We could do projects because the class was small, only about a dozen students with two teachers. Not really poor or wealthy, our town got by, but had great schools anyway. This was California before the tax revolts of the 80s. Rated near the top in the country in education, California's education system has been devastated by the tax-limiting proposition 13, and now it's near the bottom.

Students in my class had to present their projects to the class at the end of the semester. Some did creative stuff; others were involved in play acting. I was lost. Nothing that the others were doing held any interest for me. I found a book; maybe a teacher handed it to me. It was about science experiments, and it fascinated me.
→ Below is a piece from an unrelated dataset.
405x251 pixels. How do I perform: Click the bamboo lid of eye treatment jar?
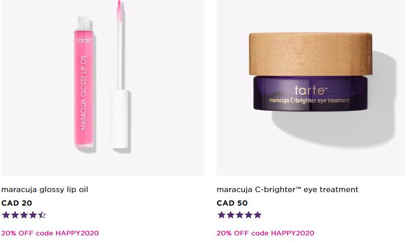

I wanted to do those experiments.

My scope was limited by the materials at hand. We did not have any chemicals or fancy equipment. After all, this was fifth grade. We were only ten years old, although I was nine due to skipping third grade. I ended up working with flasks, stoppers, tubing, and other similar stuff to create demonstration experiments showing some basic principles of science such as air pressure making a fountain. It was fun seeing what I could do with a few simple pieces of apparatus. I tested each demonstration in the days before the presentation, worried that I'd flop. Everything worked fine, and I was happy to have completed my assignment and to get out of school for the remainder of the summer.

My experiments used atmospheric pressure, the pressure of the air all around us. I didn't know it then, but this pressure results from air having mass. A great column of air extending far up sits above us, pressing down with its weight. My experiments worked with two fluids, water and air. Fluids transmit their pressure equally in all directions. So, the force of all of those kilometers of air push down, up, sideways and affect everything.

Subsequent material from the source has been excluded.